Perry’s subtitle says it all, Letter Grade of A Now Most Common College Grade.

Of course, an alternative explanation is that students are just so much smarter nowadays.

Toughen up

1. Milton Friedman’s comment, “Capitalism is a profit and loss system. Profit encourages risk-taking. Loss encourages prudence.”

2. Nassim Taleb, author of the Black Swan and Fooled by Randomness, released the prologue of his new book on Anti-Fragility online. In it, he expounds on Friedman’s point:

Which brings us to the largest fragilizer of society, and greatest generator of crises, absence of “skin in the game.” Some become antifragile at expense to others by getting the upside (or gains) from volatility, variations and disorder and exposing others to the downside risks of losses or harm from them.

In the housing crisis, losses were spread to other parties — investors in mortgages and ultimately to taxpayers — while the upside was retained by the bankers. This caused the bankers to exercise less prudence. How many lottery tickets would you buy if someone else was paying? Likely many more than you would buy on your own.

Then Taleb makes an even more important point:

And such antifragility-at-the-cost-of-fragility-of-others is hidden — given the blindness to antifragility by the Soviet-Harvard intellectual circles, this asymmetry is rarely identified and never taught.

Very few people see this. They even blame the problems on capitalism, never realizing that  spreading losses across taxpayers is not capitalism.

3. A blog post from the Wall Street Journal: Half of U.S. Lives in Household Getting [Federal Government] Benefits.  And, we’re not talking about benefits like driving on Federally-funded roads or sending a child to a public school that receives some Federal funds. No. We’re talking about getting a direct benefit from the government.

I’m guessing that Friedman and Taleb would suggest that this doesn’t end well.

Friedman might say that we are removing losses and therefore, removing prudence. Taleb might say that we are letting people gamble without having “skin in the game”.

Ultimately, this leads to folks taking risks they wouldn’t take if they had to pay the loss. This is dangerous itself. But, it also leads to something else that is even more dangerous. The loss of resilience, hardiness, grit and adaptability.

Wise words on business strategy from another Seth

If you build your business around being the lowest-cost provider, that’s all you’ve got.
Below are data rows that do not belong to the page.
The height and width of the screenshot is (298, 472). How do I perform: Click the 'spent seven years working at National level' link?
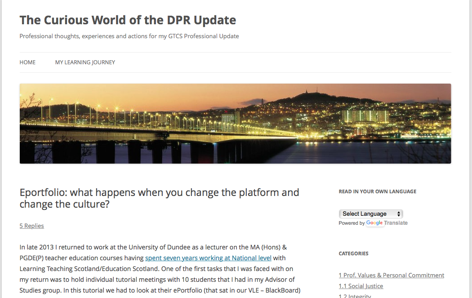[x=208, y=258]
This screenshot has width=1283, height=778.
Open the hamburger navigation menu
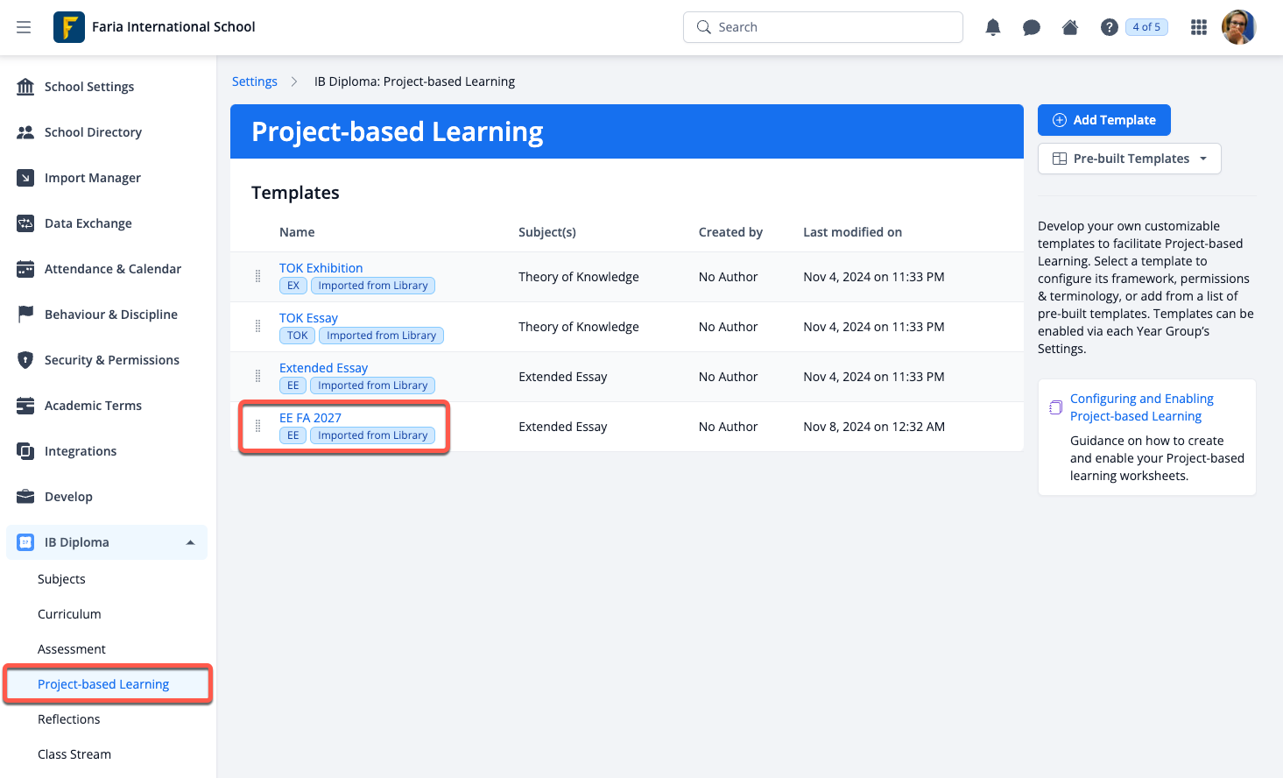pyautogui.click(x=24, y=27)
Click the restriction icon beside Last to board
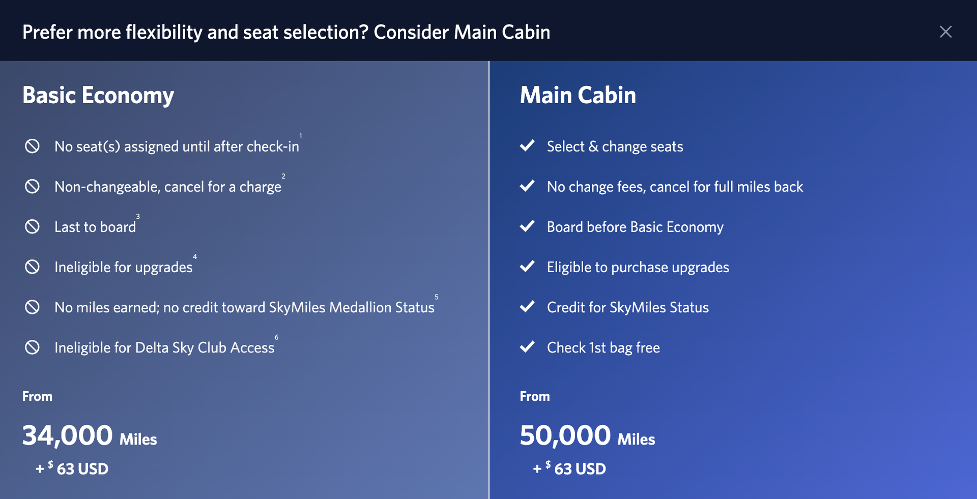 (33, 226)
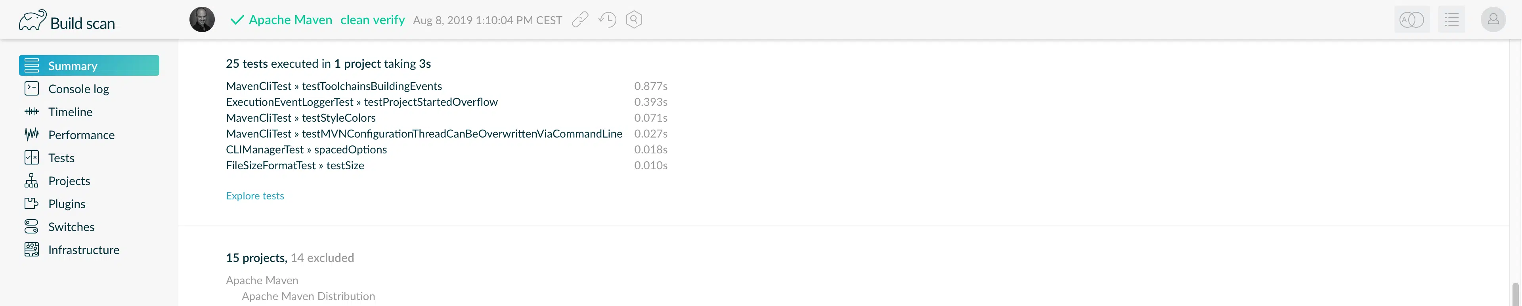1522x306 pixels.
Task: Open the build history clock icon
Action: click(x=607, y=20)
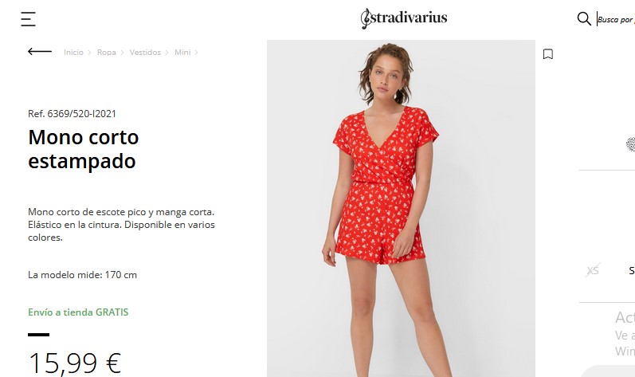Select the crossed-out XS size
Viewport: 635px width, 377px height.
[x=593, y=270]
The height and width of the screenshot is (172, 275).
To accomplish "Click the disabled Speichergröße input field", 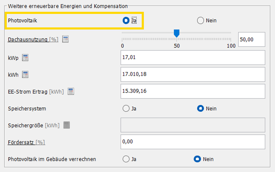I will (193, 125).
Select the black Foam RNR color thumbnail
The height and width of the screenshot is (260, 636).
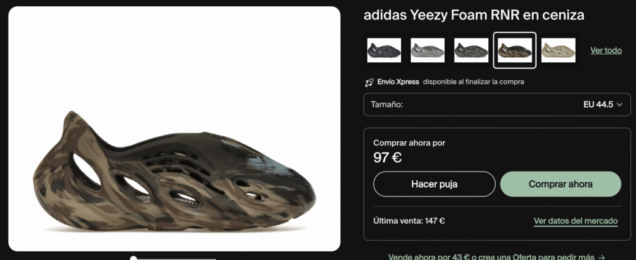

Everything you do has to be a race in that direction, because if you veer toward anything else (service, workforce, impact, design, etc.) then a competitor with a more single-minded focus will sell your commodity cheaper than you.

Cheapest price is the refuge for the marketer with no ideas left or no guts to implement the ideas she has.

Everyone needs to sell at a fair price. But unless you’ve found a commodity that must remain a commodity, a fair price is not always the lowest price. Not when you understand that price is just one of the many tools available.

A short version of this riff: The low-price leader really doesn’t need someone with your skills.

That’s Seth Godin and that’s from his blog.